Given passage
══════════════════════════════

Is it possible that the grand L.A. tradition of a quarterback controversy might be roiling UCLA’s fan base this week?
Probably not, to be honest. The Bruins’ results over the last few years haven’t lent themselves to the sort of fan passion required for that sort of controversy. And the backup, Chase Griffin, didn’t win Saturday, though he and his teammates hung in quite a bit longer than anticipated against No. 11 Oregon in Eugene.
Moral victories don’t count. But the Bruins did frighten Oregon, in a 38-35 loss in Autzen Stadium, and they very well may have spoiled any longshot hope the Ducks and their fans might have had of a berth in the College Football Playoff, hanging in there to the end and denying Oregon the type of style points it would probably need to make up for the Pac-12’s (a) diminished national profile and (b) shortened 2020 schedule.
UCLA’s coaches and players also learned a lot about what they have in Griffin, a redshirt freshman who was thrust into the starter’s role against the Ducks when junior Dorian Thompson-Robinson was scratched because of COVID contact tracing issues. He did not embarrass himself at all in his first college start.
Griffin, who was born in Santa Monica – UCLA Santa Monica Hospital, to be precise – but grew up in Round Rock, Texas, won the competition to be the backup quarterback in the weeks leading up to this season, and he got the word late in the week to be ready. So he went into a tough place to play – though less tough with no fans than it would be with a full house – and hit 12 of his first 14 pass attempts, brought the Bruins back from an early 14-0 deficit and kept them within striking distance to the end while completing 19 of 31 passes for 195 yards and a touchdown, complementing Demetric Felton’s 176 rushing yards and two scores.
“Chase is a gamer,” Felton said in the postgame video conference. “He’s really cool, calm and collected. So, you know, nothing really changed for me. And, you know, I trusted him and I know he’s going to do his best. So I’m extremely proud of him and just ready to see what’s next for him.”

══════════════════════════════

Dataset records
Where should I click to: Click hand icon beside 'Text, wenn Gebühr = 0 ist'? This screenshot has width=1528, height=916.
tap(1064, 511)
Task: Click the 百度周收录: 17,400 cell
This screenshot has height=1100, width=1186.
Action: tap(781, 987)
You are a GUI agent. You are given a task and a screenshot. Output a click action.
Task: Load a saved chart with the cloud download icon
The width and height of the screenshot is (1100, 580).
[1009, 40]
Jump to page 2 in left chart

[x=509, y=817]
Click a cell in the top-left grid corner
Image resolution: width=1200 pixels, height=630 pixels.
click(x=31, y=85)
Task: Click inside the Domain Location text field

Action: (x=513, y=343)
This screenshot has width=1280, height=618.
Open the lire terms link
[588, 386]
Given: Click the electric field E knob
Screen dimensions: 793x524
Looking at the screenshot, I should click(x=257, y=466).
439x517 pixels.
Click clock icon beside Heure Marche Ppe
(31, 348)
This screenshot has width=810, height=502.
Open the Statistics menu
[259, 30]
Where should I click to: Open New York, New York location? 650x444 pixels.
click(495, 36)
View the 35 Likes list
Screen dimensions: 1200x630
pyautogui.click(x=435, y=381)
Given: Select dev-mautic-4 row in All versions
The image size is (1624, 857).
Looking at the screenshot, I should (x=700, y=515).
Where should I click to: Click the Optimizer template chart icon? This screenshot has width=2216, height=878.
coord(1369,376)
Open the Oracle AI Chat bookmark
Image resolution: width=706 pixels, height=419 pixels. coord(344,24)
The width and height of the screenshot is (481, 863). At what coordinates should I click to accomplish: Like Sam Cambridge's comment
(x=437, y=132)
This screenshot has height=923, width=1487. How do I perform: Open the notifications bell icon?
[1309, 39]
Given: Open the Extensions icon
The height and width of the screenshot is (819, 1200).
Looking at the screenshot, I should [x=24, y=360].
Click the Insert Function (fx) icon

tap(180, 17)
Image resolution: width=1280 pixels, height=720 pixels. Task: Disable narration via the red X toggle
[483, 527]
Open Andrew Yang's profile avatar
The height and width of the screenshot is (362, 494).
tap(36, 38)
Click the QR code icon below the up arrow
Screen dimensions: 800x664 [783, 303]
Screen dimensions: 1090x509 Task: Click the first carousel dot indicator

══════════════════════════════

Task A
Translate this sentence from the UCLA football article into Spanish: "He did not embarrass himself at all in his first college start."
Task B
Please copy the UCLA football article word for word between "Probably not, to" and "Oregon in Eugene.", inclusive.

Expected answer A
No hizo el ridículo en absoluto en su primer partido como titular en la universidad.

Expected answer B
Probably not, to be honest. The Bruins’ results over the last few years haven’t lent themselves to the sort of fan passion required for that sort of controversy. And the backup, Chase Griffin, didn’t win Saturday, though he and his teammates hung in quite a bit longer than anticipated against No. 11 Oregon in Eugene.